▸ Aim of the task
How many of the lines below have "computer" in them? Say the number and nothing more.

Exercise inputs section start

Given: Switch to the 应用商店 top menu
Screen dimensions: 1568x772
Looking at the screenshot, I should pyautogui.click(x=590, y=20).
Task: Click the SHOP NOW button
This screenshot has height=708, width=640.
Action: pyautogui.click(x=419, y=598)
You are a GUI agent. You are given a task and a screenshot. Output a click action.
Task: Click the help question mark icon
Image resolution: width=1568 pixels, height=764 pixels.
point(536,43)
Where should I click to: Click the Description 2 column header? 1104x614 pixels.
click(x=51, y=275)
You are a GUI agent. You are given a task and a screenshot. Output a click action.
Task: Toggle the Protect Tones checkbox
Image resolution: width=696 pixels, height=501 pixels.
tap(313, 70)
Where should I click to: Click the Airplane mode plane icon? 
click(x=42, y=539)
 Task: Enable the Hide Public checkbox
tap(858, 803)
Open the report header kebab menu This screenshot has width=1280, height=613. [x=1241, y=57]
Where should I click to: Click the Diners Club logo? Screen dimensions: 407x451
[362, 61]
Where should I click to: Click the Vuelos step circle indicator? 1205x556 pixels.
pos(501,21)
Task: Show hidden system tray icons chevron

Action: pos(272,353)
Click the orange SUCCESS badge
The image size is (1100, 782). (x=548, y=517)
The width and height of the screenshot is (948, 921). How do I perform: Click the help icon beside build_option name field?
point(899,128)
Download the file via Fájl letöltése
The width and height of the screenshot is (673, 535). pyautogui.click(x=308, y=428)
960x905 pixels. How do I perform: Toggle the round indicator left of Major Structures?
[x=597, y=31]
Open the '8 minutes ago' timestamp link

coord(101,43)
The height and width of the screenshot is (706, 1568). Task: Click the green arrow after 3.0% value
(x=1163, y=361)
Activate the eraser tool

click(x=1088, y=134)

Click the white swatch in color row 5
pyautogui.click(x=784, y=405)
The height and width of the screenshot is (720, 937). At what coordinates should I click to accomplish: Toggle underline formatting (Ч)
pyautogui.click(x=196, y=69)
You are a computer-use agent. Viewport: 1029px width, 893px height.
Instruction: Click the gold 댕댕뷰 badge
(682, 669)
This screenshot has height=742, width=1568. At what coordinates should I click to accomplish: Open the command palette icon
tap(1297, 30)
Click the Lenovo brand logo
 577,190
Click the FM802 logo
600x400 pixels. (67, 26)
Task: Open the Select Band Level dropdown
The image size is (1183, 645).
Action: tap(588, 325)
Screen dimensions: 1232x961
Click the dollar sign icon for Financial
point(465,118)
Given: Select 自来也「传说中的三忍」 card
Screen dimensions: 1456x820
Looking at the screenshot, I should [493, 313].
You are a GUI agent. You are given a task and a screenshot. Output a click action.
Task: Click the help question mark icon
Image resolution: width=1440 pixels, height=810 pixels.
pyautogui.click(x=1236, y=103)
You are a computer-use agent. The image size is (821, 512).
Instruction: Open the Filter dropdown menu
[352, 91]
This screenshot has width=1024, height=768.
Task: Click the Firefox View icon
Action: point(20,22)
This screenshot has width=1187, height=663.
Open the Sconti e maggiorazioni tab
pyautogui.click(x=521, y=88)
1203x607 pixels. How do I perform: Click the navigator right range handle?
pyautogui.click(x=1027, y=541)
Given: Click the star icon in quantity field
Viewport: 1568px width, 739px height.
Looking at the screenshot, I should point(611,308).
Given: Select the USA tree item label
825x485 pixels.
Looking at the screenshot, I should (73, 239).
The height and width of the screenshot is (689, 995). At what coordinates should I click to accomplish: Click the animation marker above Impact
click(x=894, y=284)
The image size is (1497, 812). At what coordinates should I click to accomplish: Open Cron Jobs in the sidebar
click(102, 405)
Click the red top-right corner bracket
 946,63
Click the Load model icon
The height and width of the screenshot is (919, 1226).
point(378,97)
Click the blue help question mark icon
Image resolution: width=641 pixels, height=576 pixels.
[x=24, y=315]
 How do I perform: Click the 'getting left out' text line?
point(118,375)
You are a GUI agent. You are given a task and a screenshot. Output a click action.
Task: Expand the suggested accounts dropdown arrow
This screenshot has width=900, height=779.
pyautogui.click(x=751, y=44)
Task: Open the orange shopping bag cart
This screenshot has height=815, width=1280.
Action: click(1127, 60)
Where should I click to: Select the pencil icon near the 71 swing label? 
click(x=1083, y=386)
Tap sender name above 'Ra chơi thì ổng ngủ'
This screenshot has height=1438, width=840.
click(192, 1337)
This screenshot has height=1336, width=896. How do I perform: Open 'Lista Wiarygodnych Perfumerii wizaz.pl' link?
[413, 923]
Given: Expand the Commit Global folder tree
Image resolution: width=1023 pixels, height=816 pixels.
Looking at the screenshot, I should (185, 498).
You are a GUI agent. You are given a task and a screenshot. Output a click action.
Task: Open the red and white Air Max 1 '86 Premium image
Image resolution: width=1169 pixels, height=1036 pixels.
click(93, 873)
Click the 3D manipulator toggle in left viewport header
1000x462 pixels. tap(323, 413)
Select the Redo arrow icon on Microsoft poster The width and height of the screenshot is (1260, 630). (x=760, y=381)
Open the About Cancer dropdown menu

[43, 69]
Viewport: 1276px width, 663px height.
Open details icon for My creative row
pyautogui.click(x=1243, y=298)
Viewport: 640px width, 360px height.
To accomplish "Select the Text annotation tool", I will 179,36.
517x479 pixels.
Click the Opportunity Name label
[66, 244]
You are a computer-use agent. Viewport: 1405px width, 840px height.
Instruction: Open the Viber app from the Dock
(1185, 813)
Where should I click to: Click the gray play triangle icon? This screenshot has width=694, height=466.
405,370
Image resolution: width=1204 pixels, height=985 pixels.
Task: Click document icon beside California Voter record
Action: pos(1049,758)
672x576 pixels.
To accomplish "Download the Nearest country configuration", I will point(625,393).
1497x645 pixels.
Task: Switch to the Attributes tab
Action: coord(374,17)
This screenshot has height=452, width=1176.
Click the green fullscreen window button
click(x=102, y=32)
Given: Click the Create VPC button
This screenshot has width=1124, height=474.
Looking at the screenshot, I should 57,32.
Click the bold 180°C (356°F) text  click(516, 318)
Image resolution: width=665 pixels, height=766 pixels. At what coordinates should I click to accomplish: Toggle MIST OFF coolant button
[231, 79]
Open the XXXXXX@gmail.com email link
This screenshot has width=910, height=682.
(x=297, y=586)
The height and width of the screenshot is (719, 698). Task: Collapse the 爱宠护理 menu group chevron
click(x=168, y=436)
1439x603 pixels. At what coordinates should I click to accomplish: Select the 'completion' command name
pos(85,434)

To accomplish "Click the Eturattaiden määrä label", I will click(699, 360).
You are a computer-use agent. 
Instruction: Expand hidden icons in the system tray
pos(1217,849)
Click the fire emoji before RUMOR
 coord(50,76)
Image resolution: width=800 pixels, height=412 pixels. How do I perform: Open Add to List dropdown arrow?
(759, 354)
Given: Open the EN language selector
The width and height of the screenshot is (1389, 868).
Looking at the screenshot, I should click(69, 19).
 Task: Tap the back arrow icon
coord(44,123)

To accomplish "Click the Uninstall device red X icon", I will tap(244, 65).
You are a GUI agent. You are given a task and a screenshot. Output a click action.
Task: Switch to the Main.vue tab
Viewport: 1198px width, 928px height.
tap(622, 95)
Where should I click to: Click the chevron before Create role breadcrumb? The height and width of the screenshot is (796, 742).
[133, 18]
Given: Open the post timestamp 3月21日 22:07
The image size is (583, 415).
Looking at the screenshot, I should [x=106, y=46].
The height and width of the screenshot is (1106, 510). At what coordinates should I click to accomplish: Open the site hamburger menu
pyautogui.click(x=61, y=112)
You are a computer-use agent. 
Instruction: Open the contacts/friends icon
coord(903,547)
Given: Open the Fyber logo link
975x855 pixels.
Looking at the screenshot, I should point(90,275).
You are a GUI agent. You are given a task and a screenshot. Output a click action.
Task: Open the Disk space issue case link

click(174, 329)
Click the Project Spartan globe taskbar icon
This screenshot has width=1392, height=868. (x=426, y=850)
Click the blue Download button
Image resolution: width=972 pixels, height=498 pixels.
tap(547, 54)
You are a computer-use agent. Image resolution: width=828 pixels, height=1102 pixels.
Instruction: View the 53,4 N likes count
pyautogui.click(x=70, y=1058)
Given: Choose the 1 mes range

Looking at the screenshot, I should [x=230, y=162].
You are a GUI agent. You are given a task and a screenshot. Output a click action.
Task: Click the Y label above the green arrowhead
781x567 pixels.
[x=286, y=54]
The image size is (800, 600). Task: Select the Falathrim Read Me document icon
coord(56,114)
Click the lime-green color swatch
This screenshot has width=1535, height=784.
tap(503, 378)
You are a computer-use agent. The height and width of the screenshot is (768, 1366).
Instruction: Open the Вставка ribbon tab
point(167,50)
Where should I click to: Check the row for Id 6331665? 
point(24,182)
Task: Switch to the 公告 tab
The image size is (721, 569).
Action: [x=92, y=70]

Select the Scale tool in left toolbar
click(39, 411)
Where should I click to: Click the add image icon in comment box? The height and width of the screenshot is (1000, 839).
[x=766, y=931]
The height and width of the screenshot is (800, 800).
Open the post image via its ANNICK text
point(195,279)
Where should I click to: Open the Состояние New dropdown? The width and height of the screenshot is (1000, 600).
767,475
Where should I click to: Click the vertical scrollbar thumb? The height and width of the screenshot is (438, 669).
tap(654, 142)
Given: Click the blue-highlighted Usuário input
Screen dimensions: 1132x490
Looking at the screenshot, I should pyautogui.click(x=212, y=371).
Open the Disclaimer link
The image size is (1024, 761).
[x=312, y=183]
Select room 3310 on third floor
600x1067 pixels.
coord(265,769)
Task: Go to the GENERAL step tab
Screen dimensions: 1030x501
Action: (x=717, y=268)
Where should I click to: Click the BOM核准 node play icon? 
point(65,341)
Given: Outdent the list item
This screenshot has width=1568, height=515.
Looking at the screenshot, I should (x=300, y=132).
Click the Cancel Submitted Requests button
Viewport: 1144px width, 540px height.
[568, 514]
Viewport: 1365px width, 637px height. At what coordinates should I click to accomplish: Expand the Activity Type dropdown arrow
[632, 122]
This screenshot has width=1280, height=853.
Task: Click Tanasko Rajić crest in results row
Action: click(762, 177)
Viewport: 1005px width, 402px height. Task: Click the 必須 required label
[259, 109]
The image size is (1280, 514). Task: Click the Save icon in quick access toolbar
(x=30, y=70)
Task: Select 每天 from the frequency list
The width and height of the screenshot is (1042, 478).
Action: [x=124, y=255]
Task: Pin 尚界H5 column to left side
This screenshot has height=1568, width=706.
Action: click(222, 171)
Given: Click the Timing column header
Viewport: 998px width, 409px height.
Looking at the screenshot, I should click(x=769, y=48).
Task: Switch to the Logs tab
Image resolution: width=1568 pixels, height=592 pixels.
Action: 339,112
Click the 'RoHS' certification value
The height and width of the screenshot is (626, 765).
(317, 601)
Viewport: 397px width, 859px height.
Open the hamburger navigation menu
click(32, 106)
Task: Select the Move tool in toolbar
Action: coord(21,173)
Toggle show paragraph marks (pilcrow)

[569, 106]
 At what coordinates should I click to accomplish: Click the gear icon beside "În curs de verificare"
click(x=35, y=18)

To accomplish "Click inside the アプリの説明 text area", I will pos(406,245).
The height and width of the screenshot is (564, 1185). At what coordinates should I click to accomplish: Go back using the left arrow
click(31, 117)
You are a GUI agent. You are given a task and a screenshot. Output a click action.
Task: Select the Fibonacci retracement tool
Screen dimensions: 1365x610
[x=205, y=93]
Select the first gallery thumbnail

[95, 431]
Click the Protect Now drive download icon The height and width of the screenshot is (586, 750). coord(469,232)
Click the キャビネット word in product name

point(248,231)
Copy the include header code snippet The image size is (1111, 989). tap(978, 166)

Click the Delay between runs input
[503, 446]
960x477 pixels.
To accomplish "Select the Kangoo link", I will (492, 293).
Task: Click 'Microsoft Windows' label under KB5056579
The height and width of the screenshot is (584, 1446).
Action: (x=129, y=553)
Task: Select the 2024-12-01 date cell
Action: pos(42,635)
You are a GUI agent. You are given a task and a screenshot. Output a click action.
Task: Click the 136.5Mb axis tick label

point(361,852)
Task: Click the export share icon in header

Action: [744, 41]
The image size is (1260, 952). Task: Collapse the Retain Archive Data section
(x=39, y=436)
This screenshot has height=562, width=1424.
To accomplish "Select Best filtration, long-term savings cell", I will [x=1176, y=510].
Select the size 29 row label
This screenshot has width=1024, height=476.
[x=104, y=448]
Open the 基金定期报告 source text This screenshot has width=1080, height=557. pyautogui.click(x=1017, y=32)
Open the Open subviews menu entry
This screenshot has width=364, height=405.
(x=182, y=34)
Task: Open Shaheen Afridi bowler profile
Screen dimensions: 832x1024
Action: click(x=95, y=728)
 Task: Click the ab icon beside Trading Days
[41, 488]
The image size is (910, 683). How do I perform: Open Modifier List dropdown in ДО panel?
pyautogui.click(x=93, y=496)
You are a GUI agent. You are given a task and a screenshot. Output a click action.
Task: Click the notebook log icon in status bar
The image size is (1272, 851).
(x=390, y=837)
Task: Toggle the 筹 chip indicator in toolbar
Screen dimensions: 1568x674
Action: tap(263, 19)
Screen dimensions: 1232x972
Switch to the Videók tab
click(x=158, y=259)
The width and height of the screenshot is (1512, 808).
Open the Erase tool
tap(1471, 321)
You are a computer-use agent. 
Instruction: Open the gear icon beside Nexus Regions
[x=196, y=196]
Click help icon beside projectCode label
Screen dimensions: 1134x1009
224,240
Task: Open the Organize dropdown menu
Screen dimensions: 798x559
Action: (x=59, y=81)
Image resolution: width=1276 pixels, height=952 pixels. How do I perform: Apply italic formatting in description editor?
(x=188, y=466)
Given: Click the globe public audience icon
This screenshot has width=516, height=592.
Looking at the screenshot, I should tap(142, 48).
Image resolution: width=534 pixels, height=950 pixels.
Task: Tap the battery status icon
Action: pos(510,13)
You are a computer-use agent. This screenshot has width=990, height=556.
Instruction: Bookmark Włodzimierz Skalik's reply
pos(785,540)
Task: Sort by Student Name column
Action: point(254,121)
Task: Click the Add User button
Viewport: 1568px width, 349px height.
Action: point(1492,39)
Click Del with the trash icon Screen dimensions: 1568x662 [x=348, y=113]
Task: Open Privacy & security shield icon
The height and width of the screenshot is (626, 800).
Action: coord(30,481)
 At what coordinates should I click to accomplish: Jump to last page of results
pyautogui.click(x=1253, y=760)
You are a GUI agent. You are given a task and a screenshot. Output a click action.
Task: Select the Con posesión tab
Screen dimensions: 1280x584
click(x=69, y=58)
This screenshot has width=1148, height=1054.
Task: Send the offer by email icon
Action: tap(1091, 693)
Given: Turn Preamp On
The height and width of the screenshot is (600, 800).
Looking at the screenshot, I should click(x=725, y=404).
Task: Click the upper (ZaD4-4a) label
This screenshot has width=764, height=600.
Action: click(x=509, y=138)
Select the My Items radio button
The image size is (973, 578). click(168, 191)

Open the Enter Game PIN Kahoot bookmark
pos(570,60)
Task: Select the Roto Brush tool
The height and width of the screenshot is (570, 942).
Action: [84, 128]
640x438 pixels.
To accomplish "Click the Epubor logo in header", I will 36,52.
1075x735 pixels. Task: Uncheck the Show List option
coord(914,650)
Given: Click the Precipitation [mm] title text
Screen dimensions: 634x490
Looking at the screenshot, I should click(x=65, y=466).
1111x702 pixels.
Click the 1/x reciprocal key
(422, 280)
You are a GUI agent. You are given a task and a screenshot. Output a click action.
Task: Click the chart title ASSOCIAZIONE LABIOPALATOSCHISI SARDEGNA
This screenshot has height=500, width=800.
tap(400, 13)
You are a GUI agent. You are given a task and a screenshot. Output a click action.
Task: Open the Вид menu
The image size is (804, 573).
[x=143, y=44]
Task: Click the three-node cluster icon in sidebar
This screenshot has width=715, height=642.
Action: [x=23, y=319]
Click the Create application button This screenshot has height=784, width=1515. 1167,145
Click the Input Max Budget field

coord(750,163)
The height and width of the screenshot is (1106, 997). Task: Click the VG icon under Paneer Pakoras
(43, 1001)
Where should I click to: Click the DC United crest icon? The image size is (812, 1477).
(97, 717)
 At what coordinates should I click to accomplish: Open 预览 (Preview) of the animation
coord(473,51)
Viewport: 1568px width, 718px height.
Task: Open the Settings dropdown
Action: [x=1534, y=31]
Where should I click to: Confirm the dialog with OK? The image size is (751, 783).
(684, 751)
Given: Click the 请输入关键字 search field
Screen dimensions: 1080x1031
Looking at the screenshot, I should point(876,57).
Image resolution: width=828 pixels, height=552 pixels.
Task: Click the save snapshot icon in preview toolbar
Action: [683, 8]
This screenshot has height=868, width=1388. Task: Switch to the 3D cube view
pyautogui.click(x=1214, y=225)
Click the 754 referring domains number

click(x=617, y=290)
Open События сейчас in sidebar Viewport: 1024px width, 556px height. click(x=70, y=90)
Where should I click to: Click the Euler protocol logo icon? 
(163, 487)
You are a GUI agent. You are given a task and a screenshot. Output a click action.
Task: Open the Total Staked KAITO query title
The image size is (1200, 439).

Exercise inputs section end

▸ Output below
9